:: Page text

These tender cookies are made with a rich yeast dough that requires no kneading or rising.
Makes 24 cookies.
2 to 2-1/4 cups all-purpose flour
1 envelope FLEISCHMANN’S RapidRise Yeast
1/2 cup sour cream
1 tablespoon water
1/2 cup (1 stick) butter or margarine, softened
1/3 cup cherry or raspberry preserves
1/4 cup dry bread crumbs
1/4 cup granulated sugar
2 tablespoons butter or margarine, softened
1/2 teaspoon pure almond extract
To make dough: In large bowl, combine 1/2 cup flour and undissolved yeast. Heat sour cream and water until very warm (120° to 130°F); stir into flour mixture. Stir in butter, egg and enough remaining flour to make soft dough. Divide dough in half; wrap each in plastic wrap. Refrigerate 2 to 24 hours.

::::
:: Provided information

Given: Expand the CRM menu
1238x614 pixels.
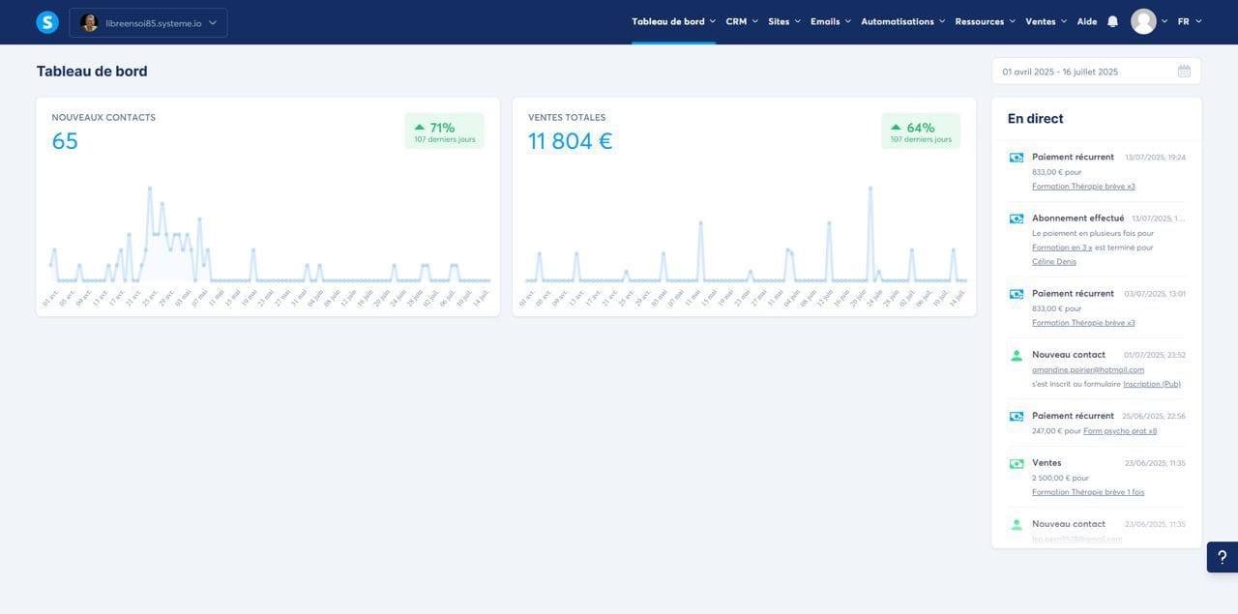Looking at the screenshot, I should (742, 21).
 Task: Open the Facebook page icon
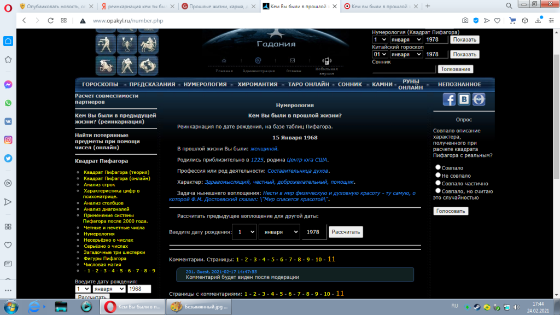[x=448, y=100]
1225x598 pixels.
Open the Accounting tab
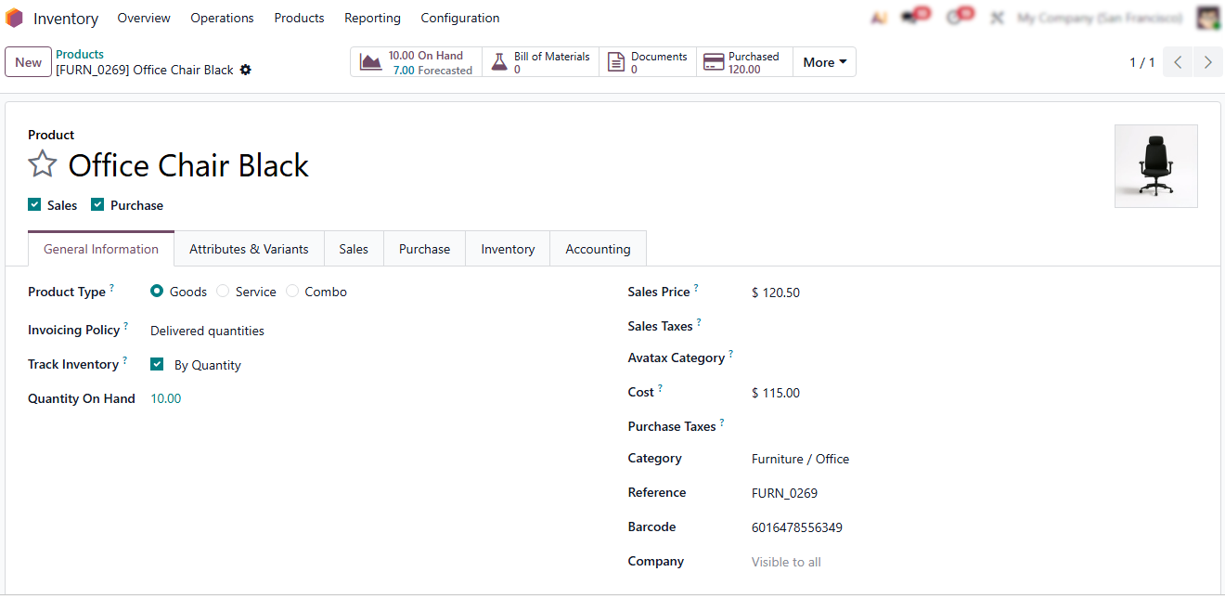click(x=598, y=249)
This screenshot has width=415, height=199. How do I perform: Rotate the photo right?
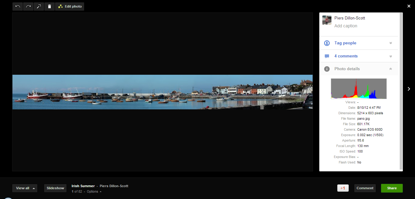(x=28, y=6)
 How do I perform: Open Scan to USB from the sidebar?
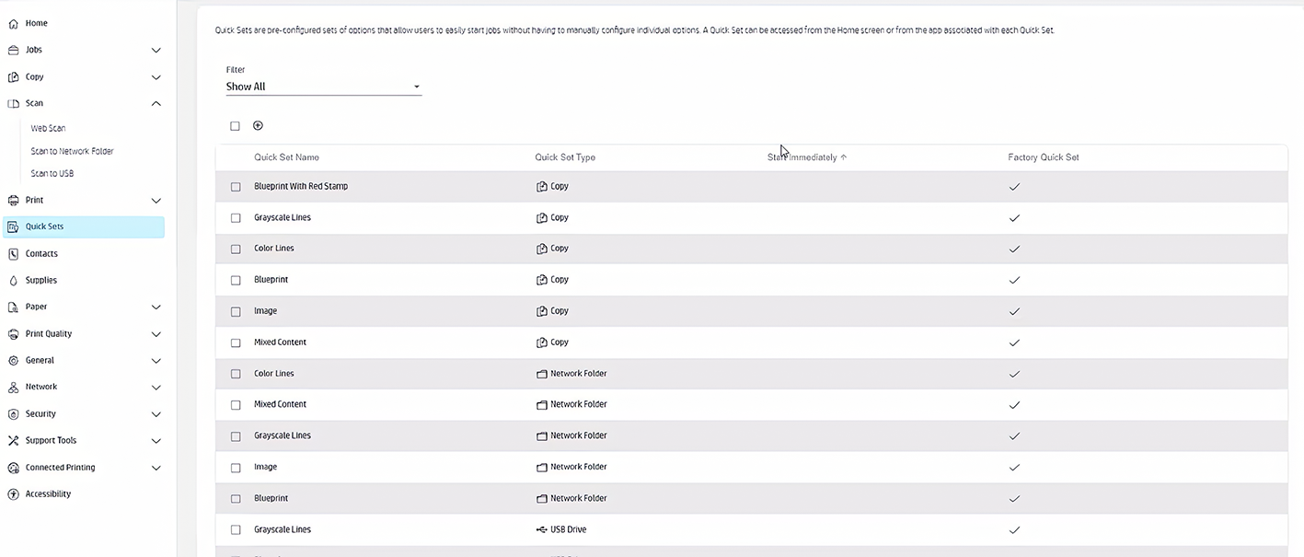coord(52,172)
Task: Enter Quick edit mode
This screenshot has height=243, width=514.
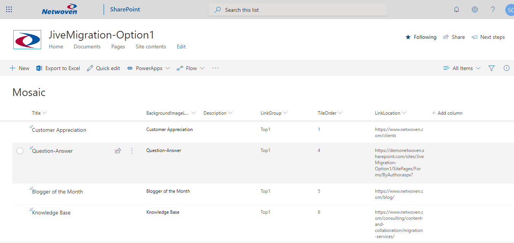Action: [103, 68]
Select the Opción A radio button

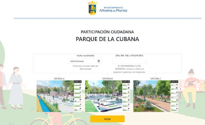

::::

#### [Assignment A]
Answer these questions from the cookie recipe:
(i) How many cookies does the recipe make?
(ii) To what temperature range are the sour cream and water heated?
(iii) For how long is the wrapped dough refrigerated?
#### [Assignment B]
Write the next part of the cookie recipe, picking up after its final sentence.

#### [Exercise output A]
(i) 24 cookies
(ii) 120° to 130°F
(iii) 2 to 24 hours

#### [Exercise output B]
To make filling: In small bowl, combine cherry preserves, bread crumbs, 1/4 cup sugar, butter and almond extract.
To shape: Sprinkle work surface with granulated sugar. Roll one half of dough to 18 x 8-inch rectangle. Spread half of filling lengthwise over half of dough. Fold dough, lengthwise in half, to form 18 x 4-inch rectangle; trim uneven edges, if desired. Cut crosswise into 12 (l 1/2-inch wide) strips; twist each in center to form “bow”. Place on lightly greased baking sheets.
Bake at 375°F for 15 to 20 minutes or until golden brown, switching position of pans halfway through baking for more even browning. Remove from pans; cool on wire racks. Sift powdered sugar over cookies before serving.
For Currant Filling, omit above filling. In small bowl, combine 1/4 cup each: graham cracker crumbs, packed brown sugar, red currant jelly and currants (dried); proceed as recipe directs for fruit filling.
Per serving, using fruit filling (1 cookie): calories 145; total fat 6g; saturated fat 4g; cholesterol 24mg; sodium 63mg; carbohydrates 21g; dietary fiber 0g; protein 2g.
Per serving, using currant filling (1 cookie): calories 137; total fat 5g; saturated fat 3g; cholesterol 21mg; sodium 52mg; carbohydrates 21g; dietary fiber 1g; protein 2g.